→ Aim 1: Put everything in the entries from the line containing "Click the Product" down to the line containing "tap(367, 209)" into a numbered list, one line per item and without blank lines.

#### Excerpt ####

Site information
- Type: Combat Airfield
- Controlled by: Air Service, United States Army
- Condition: Agricultural area

Location
- Pretz-en-Argonne Aerodrome
- Coordinates: 48°57′23″N 005°08′49″E﻿ / ﻿48.95639°N 5.14694°E Approximate Location

Site history
- Built: 1918
- In use: 1918–1919
- Battles/wars: World War I

Garrison information
- Garrison: III Corps Observation Group United States First Army Air Service

= Pretz-en-Argonne Aerodrome =

Former World War I airfield

Pretz-en-Argonne Aerodrome, was a temporary World War I airfield in France. It was located near the commune of Pretz-en-Argonne, in the Meuse department in Lorraine in northeastern France.

#### Dataset rows ####

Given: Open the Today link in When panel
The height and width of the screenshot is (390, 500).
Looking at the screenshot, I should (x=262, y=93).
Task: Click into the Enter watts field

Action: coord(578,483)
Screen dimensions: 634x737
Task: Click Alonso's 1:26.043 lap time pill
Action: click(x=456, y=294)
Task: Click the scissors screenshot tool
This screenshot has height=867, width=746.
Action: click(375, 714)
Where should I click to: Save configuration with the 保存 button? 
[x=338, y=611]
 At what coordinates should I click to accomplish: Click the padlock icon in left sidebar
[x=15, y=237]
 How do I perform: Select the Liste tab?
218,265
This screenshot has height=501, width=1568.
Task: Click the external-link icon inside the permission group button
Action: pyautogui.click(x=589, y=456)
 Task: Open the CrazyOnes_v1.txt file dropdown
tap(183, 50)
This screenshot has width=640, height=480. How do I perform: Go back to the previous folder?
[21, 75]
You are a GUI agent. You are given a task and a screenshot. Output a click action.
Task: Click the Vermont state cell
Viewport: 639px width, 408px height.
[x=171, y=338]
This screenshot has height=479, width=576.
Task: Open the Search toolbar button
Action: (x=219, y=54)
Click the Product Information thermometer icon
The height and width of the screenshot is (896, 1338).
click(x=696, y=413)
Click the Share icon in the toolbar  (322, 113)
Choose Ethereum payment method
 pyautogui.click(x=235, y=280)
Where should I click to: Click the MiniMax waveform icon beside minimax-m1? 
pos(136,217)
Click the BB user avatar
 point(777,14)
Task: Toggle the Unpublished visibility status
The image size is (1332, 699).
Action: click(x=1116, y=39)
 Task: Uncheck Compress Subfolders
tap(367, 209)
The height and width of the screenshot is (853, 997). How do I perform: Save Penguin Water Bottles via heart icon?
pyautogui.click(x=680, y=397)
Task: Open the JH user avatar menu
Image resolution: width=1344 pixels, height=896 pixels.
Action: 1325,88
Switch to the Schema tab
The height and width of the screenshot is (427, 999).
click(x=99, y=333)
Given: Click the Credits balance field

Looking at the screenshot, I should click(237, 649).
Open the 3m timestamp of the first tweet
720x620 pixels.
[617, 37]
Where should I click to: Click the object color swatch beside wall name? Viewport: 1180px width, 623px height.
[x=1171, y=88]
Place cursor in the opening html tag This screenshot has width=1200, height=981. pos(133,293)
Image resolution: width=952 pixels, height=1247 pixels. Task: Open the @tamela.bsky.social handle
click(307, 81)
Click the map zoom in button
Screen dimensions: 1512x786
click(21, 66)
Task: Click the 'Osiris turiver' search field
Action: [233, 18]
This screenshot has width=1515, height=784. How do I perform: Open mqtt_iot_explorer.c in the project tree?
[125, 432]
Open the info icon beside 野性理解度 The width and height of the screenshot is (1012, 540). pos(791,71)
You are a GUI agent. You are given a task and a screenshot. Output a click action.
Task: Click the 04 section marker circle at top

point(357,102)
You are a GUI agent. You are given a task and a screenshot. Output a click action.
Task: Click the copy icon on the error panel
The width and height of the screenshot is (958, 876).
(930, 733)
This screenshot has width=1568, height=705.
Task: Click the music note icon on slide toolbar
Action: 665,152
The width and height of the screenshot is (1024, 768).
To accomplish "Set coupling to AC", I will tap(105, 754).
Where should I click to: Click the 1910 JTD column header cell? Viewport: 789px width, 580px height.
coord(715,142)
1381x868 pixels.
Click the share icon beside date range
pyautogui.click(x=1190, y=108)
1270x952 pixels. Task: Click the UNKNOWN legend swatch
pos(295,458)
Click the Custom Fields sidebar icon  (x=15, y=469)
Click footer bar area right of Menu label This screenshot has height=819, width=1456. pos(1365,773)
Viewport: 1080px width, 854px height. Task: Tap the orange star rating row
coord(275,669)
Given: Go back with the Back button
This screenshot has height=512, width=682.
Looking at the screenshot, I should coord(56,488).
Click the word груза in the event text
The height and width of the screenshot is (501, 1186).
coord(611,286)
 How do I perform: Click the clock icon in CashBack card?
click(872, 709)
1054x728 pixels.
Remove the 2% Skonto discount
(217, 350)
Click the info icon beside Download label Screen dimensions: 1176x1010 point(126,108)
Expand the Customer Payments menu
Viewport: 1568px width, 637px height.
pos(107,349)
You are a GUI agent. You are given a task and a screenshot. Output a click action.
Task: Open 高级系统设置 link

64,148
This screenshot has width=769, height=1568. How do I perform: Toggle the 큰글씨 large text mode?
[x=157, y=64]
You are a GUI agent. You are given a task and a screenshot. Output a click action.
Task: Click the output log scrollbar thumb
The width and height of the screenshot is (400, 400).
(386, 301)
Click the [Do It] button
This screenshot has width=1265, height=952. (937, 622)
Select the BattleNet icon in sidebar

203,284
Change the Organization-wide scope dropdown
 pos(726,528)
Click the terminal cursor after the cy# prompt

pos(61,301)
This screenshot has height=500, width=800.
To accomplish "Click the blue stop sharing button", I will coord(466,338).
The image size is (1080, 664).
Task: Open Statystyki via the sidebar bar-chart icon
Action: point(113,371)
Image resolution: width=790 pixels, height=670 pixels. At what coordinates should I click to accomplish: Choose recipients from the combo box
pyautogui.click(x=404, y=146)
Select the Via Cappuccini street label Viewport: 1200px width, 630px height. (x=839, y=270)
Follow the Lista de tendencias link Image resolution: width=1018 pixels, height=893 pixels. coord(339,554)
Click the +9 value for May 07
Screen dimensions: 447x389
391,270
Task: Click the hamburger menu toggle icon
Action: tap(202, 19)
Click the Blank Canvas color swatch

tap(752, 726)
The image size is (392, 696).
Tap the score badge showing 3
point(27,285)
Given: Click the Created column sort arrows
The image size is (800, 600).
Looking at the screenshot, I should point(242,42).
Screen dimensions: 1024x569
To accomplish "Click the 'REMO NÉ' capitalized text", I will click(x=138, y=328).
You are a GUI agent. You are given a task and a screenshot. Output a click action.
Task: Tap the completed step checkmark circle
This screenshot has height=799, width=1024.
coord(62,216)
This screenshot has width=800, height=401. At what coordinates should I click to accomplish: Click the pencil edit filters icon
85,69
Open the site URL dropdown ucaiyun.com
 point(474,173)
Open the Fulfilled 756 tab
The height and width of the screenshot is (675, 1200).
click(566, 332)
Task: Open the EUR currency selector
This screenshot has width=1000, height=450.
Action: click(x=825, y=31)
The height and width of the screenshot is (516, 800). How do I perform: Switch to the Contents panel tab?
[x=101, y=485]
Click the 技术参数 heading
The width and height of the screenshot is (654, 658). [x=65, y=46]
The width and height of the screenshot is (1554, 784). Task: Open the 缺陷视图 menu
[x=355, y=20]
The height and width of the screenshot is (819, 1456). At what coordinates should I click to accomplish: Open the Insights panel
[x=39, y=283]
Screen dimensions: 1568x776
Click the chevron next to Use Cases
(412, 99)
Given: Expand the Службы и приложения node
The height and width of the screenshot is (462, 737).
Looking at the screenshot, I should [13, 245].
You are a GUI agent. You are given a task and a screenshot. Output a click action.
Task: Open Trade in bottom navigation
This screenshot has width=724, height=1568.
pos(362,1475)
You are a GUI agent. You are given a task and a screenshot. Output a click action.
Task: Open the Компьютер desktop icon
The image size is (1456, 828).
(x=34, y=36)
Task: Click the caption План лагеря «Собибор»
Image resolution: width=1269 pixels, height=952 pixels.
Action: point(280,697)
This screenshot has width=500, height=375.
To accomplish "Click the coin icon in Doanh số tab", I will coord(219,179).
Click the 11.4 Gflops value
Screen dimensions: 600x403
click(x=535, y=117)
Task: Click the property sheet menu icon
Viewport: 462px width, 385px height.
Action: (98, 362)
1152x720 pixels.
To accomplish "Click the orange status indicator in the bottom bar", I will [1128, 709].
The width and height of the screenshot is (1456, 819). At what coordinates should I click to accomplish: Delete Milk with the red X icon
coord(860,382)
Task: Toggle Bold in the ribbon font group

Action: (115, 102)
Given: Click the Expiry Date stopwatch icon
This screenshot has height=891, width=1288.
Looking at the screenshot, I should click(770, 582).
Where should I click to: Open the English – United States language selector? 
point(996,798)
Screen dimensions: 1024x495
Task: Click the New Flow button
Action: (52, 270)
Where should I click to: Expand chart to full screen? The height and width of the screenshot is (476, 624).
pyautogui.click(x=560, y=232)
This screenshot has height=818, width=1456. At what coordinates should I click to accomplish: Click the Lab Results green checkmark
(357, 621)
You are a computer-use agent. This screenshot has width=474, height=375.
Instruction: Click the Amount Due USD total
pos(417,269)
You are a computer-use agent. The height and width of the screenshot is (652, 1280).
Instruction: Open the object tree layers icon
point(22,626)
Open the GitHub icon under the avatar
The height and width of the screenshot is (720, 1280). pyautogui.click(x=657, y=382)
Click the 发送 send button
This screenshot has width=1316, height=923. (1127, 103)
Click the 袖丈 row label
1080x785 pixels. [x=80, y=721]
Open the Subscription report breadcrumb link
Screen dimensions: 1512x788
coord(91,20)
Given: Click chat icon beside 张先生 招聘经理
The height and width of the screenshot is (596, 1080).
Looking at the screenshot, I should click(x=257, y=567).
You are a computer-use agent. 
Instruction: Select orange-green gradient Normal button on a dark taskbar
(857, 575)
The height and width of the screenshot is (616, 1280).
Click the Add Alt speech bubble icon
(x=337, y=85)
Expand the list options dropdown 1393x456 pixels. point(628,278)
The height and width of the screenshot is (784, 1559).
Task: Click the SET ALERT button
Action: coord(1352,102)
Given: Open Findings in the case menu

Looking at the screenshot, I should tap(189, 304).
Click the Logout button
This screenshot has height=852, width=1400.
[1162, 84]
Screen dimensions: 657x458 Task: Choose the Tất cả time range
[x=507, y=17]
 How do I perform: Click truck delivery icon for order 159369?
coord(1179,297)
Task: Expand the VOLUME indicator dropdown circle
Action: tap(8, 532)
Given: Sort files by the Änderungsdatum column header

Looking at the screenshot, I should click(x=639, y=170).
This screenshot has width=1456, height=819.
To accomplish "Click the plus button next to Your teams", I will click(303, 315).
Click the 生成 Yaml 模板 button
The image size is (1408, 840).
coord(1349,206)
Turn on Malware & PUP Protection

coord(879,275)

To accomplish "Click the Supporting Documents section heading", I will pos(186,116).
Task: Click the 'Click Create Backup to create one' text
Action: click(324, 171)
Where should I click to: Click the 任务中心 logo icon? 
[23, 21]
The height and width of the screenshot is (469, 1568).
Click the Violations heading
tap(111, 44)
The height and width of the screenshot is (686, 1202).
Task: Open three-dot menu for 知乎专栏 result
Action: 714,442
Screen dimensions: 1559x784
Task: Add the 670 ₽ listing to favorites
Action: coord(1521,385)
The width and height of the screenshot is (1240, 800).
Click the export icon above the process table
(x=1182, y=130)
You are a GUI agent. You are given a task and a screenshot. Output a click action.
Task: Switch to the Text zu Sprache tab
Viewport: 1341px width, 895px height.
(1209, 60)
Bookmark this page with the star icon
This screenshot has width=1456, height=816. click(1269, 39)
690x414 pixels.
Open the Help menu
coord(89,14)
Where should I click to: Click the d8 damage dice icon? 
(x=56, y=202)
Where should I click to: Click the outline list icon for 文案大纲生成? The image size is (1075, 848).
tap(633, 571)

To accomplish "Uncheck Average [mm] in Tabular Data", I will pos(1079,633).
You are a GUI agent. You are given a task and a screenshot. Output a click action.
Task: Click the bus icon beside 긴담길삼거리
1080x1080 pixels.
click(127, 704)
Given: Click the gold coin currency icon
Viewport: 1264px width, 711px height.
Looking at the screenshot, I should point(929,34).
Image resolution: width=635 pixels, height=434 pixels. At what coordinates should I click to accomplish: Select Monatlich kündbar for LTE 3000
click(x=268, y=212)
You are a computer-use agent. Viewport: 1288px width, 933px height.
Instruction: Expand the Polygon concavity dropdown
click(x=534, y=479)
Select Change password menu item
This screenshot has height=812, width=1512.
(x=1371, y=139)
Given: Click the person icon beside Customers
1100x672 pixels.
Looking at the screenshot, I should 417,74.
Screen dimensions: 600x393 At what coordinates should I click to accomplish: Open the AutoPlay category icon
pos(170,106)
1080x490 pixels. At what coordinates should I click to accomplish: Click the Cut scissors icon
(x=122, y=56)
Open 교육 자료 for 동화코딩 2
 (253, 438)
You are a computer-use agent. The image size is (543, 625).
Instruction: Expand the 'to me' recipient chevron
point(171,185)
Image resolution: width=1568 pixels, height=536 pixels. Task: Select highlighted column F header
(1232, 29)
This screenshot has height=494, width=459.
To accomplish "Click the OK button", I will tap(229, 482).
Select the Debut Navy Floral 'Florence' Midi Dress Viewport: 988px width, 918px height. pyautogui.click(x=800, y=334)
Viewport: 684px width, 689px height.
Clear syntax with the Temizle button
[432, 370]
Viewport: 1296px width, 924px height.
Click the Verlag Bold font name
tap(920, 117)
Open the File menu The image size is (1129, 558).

####

→ Aim 2: According to the airfield page, in which department of France was Pretz-en-Argonne Aerodrome located?

→ Correct response 1:
1. Click the Product Information thermometer icon
2. The height and width of the screenshot is (896, 1338).
3. click(x=696, y=413)
4. Click the Share icon in the toolbar  (322, 113)
5. Choose Ethereum payment method
6.  pyautogui.click(x=235, y=280)
7. Where should I click to: Click the MiniMax waveform icon beside minimax-m1? 
8. pos(136,217)
9. Click the BB user avatar
10.  point(777,14)
11. Task: Toggle the Unpublished visibility status
12. The image size is (1332, 699).
13. Action: click(x=1116, y=39)
14.  Task: Uncheck Compress Subfolders
15. tap(367, 209)

→ Correct response 2: The Meuse department.